Attention is a convex linear combination of values (meaning the coefficients sum to 1) where the coefficients are generated at runtime.

The values are given from the Value kernel; which is often just a linear map.

The strength is given from the dot product of the query and the keys. The queries and keys are given from the Query and Key kernels. Both of which are usually linear maps.

For each token, you have a key value query triplet (D,D,D). You take the query (D,1) and the matrix (N x D) of keys of all tokens, and do a Matrix vector product to get the scaling. You apply softmax to make it convex; and now you have a vector (N, 1). You do another matrix vector product with the Values mapping (N, D), which gives you the value for the current token (1,D).

Repeat N times, and that’s it.

If you would like to change which tokens each token considers, eg a token knows only of preceding tokens, you can do element wise product of the scaling vector with a mask vector which describes what you consider for current token ; and divide by their inner product. This will renormalise the valid coefficients and keep the rest 0; thus they are ignored when you combine all values together.

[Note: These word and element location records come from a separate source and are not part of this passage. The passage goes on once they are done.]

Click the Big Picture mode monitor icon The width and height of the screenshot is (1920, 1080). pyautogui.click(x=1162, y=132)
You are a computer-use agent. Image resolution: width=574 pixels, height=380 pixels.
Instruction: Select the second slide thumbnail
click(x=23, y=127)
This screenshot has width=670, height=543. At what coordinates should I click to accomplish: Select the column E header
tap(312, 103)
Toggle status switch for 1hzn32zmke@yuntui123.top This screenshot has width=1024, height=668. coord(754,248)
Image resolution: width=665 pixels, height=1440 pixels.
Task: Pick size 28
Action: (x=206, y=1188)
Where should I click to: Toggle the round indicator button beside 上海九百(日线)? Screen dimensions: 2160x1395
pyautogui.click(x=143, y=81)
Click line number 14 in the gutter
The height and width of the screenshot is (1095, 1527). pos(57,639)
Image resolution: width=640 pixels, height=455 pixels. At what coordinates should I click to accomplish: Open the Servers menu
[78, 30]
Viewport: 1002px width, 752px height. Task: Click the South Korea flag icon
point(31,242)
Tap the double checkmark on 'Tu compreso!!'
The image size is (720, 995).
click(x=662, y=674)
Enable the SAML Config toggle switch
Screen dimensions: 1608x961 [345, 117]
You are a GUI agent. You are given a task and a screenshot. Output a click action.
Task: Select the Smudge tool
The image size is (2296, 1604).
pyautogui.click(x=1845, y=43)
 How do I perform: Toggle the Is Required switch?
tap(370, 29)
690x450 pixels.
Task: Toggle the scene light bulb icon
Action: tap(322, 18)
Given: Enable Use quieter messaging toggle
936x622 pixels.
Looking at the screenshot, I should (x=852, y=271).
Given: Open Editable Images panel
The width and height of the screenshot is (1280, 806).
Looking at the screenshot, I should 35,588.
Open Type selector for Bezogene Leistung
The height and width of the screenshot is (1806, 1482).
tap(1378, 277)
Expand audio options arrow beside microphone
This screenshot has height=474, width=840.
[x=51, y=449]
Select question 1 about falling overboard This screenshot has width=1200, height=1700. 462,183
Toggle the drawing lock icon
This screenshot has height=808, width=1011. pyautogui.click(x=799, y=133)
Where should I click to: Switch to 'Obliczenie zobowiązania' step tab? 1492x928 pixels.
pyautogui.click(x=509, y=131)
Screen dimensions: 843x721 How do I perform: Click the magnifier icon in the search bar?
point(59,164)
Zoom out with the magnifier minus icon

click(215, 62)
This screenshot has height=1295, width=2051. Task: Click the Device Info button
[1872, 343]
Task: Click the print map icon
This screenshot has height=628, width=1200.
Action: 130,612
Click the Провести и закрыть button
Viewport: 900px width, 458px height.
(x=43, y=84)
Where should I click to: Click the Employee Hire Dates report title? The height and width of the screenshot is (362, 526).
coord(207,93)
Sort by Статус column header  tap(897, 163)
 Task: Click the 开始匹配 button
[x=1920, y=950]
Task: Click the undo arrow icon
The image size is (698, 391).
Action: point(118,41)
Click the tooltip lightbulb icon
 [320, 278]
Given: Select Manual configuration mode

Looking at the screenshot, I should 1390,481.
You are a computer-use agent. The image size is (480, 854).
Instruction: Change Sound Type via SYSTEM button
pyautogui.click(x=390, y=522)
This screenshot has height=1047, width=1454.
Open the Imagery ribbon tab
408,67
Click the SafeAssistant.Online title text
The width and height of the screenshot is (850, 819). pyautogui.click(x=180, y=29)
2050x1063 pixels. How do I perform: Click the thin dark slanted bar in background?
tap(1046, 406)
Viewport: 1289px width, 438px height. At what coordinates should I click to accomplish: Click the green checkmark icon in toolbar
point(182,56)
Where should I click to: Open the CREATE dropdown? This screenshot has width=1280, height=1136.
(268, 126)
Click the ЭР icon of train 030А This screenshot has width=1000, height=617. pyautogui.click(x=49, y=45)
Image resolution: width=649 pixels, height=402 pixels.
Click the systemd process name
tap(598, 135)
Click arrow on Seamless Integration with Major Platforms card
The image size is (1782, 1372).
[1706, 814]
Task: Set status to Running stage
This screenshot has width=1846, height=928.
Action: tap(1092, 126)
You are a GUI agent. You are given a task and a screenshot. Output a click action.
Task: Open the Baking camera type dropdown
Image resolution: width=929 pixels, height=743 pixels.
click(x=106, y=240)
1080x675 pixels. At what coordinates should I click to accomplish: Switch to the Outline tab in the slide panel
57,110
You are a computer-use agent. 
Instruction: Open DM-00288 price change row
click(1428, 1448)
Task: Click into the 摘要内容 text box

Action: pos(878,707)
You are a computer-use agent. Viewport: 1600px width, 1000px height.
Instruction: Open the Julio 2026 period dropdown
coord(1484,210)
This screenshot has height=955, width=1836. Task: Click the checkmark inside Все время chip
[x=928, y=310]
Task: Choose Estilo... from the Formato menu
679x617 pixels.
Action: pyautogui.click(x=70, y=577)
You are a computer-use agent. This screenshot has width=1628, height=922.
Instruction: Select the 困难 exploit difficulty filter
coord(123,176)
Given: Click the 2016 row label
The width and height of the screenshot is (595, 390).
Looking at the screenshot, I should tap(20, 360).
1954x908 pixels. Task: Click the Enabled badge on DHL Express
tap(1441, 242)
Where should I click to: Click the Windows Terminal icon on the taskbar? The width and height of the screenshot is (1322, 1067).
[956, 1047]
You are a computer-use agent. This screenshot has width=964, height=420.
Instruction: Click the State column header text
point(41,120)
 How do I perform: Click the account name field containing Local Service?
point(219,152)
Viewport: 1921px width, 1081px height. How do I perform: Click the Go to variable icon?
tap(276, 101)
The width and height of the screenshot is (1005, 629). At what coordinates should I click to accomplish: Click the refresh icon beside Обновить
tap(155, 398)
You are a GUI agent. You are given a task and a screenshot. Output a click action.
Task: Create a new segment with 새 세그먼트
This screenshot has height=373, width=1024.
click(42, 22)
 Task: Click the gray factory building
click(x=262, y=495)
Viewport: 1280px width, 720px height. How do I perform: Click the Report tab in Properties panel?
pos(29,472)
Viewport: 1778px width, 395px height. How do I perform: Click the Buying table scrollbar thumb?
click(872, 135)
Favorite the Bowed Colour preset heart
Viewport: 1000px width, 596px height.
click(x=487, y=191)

If you would like to increase the number of attention heads; which can give you finer control of the scaling process, you can split the key query and value vectors into segments, one segment for each head. Eg first 2 indices go to head 1, indices 3,4 go to head 2, etc etc. then you use those to do attention, repeating the process above for each head; and then combine the results to a single vector.

Idk if I confused query with keys, but this is the gist of it.

In practice the operations are much more optimised than what I described.